━━━━━ INFORMATION ━━━━━

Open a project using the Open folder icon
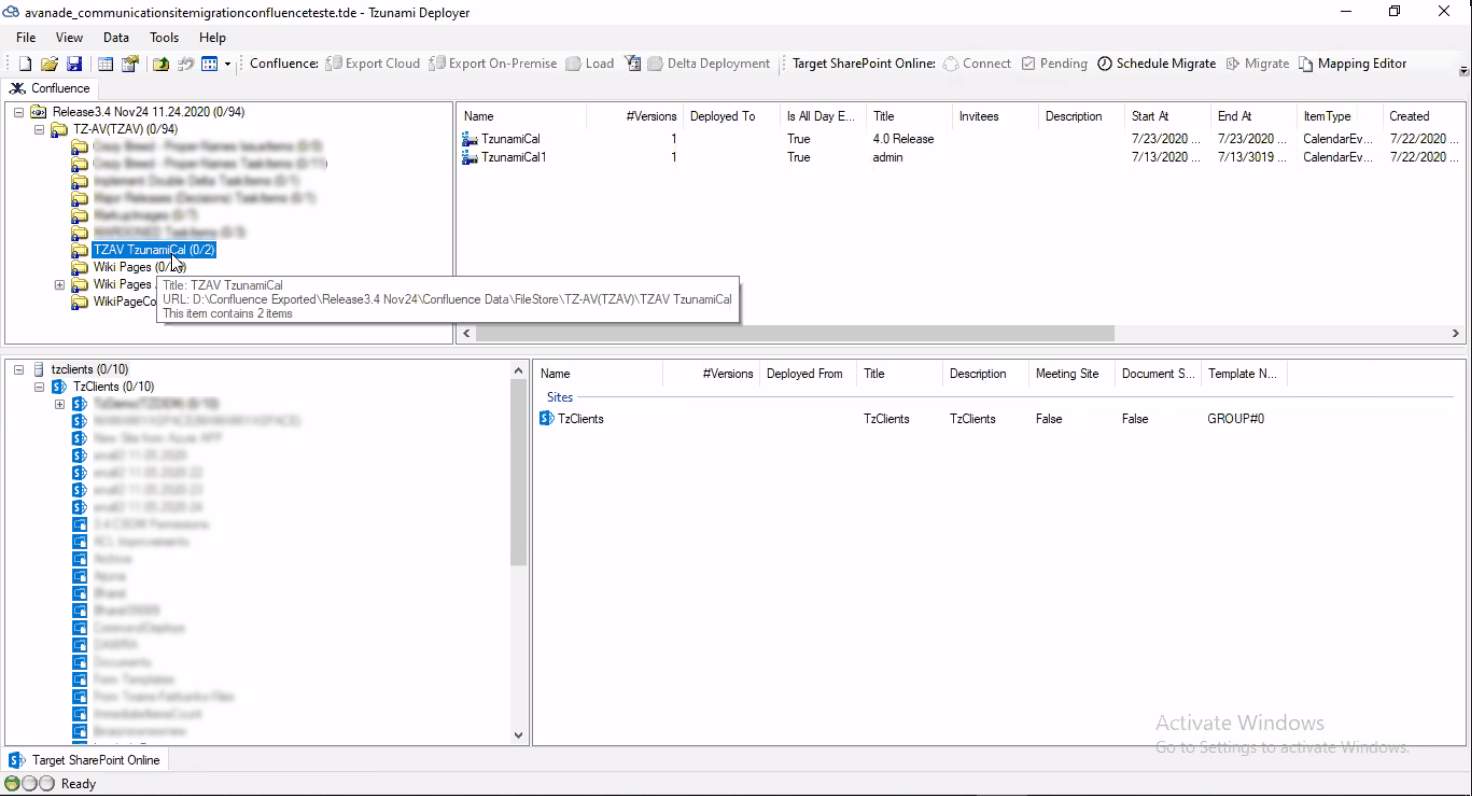[x=48, y=62]
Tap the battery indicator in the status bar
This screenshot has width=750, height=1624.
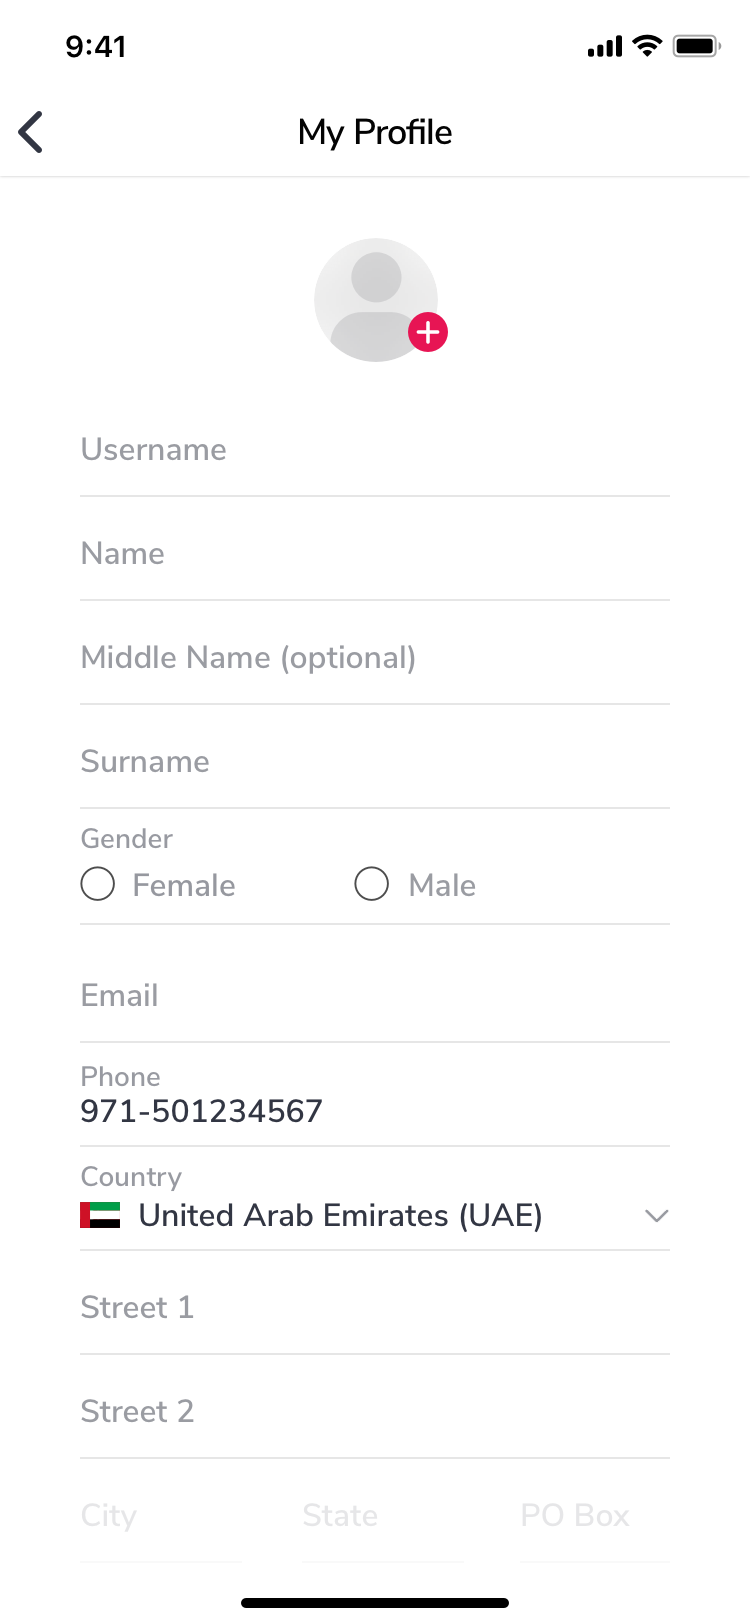[696, 45]
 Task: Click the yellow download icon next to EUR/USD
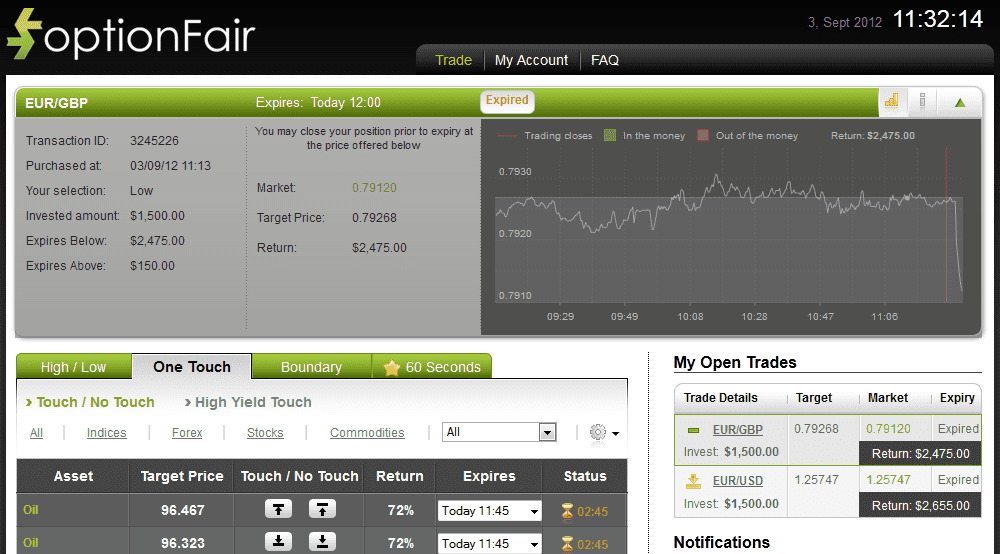tap(693, 481)
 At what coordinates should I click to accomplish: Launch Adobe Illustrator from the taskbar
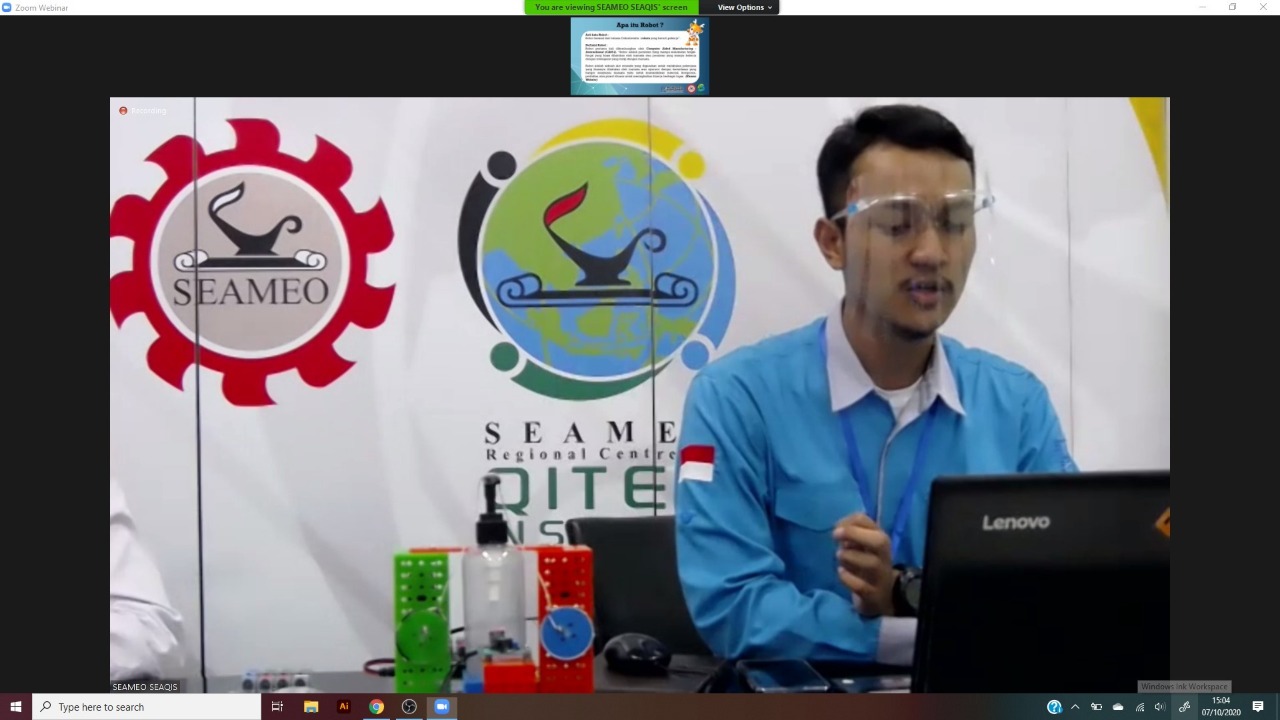click(344, 707)
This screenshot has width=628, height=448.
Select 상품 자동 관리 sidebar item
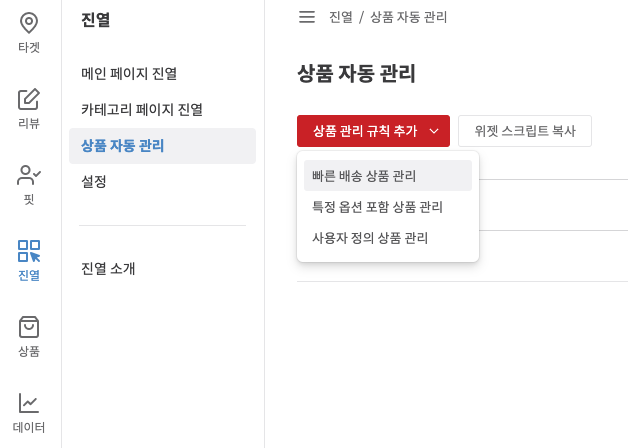(x=123, y=146)
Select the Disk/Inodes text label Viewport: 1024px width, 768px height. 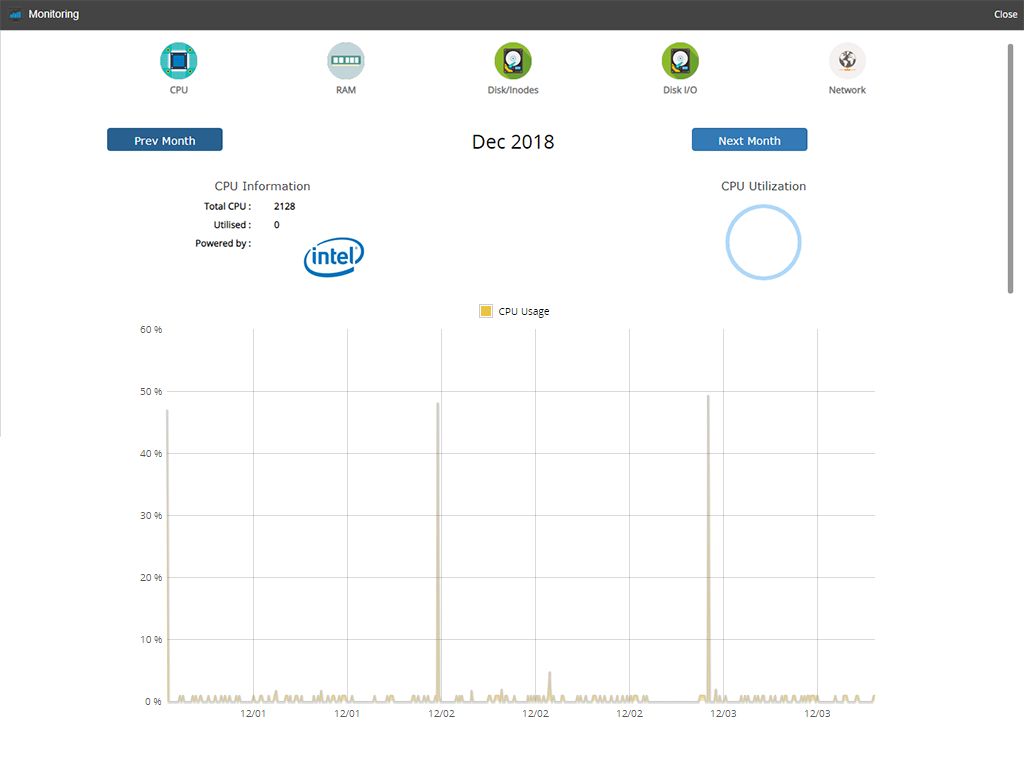(x=513, y=90)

━━━━━

> **TASK INSTRUCTIONS**
Go through the data above and print exactly the lines from its first line through the line holding "This screenshot has width=628, height=448.", both included, leaving pictures aside.

> **SOLUTION TO THE EXERCISE**
Open a project using the Open folder icon
[x=48, y=62]
Tap the battery indicator in the status bar
This screenshot has width=750, height=1624.
[696, 45]
 Task: Click the yellow download icon next to EUR/USD
tap(693, 481)
 At what coordinates should I click to accomplish: Launch Adobe Illustrator from the taskbar
click(344, 707)
This screenshot has width=628, height=448.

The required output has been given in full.